Nous sommes passés du droit d’être moderne au devoir de l’être
Par Bertrand HERVIEU, sociologue, inspecteur général de l’agriculture.
Bertrand Hervieu. Je ferai quatre remarques. La première concerne l’intitulé de ces 18èmes Controverses. Il faut souligner qu’il est assez étonnant : « L’agriculture a-t-elle le droit d’être moderne ? » S’il nous est possible de le formuler ainsi, c’est que nous sortons d’une période de trois siècles et demi de montée en puissance pour aboutir non au droit d’être moderne, mais au devoir de l’être. La modernité a été au cœur du développement depuis les années 1850 et de façon accélérée depuis les années 1950. Dans ce devoir de modernité et de modernisation, entrent en jeu trois ingrédients : la science, la technique, et la recherche de rationalité. À ceux-ci s’ajoutent un élément important : le débat entre l’interne et l’externe. Contrairement à ce que l’on pourrait croire, le processus de modernité ne venait pas de l’intérieur. Comprenez, ce ne sont pas les paysans, les laboureurs qui ont été porteurs de la modernité ; celle-ci venait de l’extérieur. Pourtant, le caractère endogène de la modernisation est non seulement tardif mais extrêmement ténu du point de vue de l’histoire longue. Comment l’expliquer ? Sans doute par le fait que, historiquement, la modernité était collectivement entendue comme un progrès et un progrès pour tous. Je trouve que nous n’avons pas beaucoup discuté du terme de progrès alors même que, dans notre imaginaire collectif, nous sommes probablement plus en nostalgie du progrès qu’en nostalgie de modernité. Outre la notion de progrès, la modernité était associée à une autre dimension, elle aussi très puissante : l’idée que cette modernité était un horizon jamais atteint, qui reculait au fur et à mesure que nous marchions. Une posture certes inconfortable mais extrêmement stimulante.
Il n’y a plus d’articulation entre le progrès et la croissance
Or, et c’est le deuxième point, ce qui advient depuis vingt, voire quarante ans, c’est l’émergence d’un doute. Souvenons-nous, pour les plus anciens d’entre nous, des débats de 1981 sur les nouveaux modèles de développement et des états généraux du développement agricole [1] : cela fait trente ans qu’on en parle. Ce doute, cette cassure qui s’instille, est marqué symboliquement par deux paliers faciles à délimiter : les cent quintaux qu’on n’arrive pas à dépasser et les cent mille litres de lait qui se tarissent. On ne peut pas aller au-delà, les rendements à l’hectare stagnent. Brusquement, l’horizon se ferme. Il est possible de faire un parallèle avec cette impression que le monde est fini, que nous vivons à l’étroit. Dès lors, les termes de développement, de progrès, ne s’articulent plus bien avec le concept de modernité.

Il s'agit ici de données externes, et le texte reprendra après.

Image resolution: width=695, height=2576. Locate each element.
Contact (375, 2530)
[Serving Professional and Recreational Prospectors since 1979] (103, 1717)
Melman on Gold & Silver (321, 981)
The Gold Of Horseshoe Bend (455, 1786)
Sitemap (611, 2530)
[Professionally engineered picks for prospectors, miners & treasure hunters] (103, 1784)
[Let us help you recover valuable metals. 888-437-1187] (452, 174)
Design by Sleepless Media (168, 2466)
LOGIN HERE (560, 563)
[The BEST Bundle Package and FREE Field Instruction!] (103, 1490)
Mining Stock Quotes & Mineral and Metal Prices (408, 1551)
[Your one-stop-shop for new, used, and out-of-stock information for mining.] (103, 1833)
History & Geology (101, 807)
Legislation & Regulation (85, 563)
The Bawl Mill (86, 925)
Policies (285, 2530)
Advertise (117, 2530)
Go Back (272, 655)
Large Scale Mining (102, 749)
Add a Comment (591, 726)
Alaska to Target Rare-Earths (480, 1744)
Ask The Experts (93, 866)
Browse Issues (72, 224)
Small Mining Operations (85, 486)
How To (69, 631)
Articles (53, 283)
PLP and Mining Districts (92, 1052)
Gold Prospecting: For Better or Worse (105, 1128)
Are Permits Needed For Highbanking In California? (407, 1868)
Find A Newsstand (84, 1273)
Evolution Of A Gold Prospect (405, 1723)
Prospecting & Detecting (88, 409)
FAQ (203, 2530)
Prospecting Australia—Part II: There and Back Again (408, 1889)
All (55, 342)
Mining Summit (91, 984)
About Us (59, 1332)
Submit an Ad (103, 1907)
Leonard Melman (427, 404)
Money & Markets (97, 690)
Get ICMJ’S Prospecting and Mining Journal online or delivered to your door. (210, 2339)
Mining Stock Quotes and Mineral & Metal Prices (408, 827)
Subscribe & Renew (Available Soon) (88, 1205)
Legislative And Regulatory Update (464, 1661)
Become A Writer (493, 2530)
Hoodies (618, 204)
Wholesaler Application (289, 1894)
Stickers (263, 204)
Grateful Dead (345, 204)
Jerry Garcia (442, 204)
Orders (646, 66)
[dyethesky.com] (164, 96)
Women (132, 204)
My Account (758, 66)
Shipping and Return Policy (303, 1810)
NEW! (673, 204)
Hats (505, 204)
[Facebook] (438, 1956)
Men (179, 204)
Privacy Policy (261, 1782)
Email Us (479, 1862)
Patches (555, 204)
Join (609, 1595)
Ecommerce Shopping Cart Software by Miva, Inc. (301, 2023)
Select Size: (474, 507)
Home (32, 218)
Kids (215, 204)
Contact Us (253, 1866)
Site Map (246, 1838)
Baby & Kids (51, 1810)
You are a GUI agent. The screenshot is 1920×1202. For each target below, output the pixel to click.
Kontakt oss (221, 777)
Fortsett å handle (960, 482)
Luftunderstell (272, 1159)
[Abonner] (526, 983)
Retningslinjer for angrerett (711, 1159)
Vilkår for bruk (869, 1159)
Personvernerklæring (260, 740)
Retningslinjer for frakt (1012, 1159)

Nous rejoignons alors un débat qui est au cœur de nos sociétés et qui dépasse le cadre de l’agriculture. Car, de manière plus générale, ce débat pose la question de l’articulation entre le progrès et la croissance, qui est au cœur des interrogations associées à la mondialisation. On ne sait plus, aujourd’hui, construire de la croissance et, par voie de conséquence, construire du progrès. Nous n’avons guère parlé de la croissance pendant ces deux jours. Nous sentons confusément que notre société se trouve face à un paradoxe : la croissance n’est plus synonyme d’accroissement, d’augmentation. Cette dernière ne renvoie plus à des avancées mais à de la maîtrise de la complexité, à des choix. Elle nous oblige probablement, et c’est assez nouveau, à renoncer autant qu’à inventer. Enfin, la croissance ne s’applique pas de façon universelle : il n’y a pas une acception, un retour, et un universalisme de la croissance. Tout cela fait quand même beaucoup de crises et explique le fait que nous ne sommes plus, désormais, dans un devoir de modernité. Dans ce contexte, poser dans l’intitulé de ces controverses la question du droit à la modernité -et non du devoir- rend sensible ces glissements successifs, et nous convie à les interroger. Au fond, c’est le propre des colloques de poser plus de questions que d’en résoudre.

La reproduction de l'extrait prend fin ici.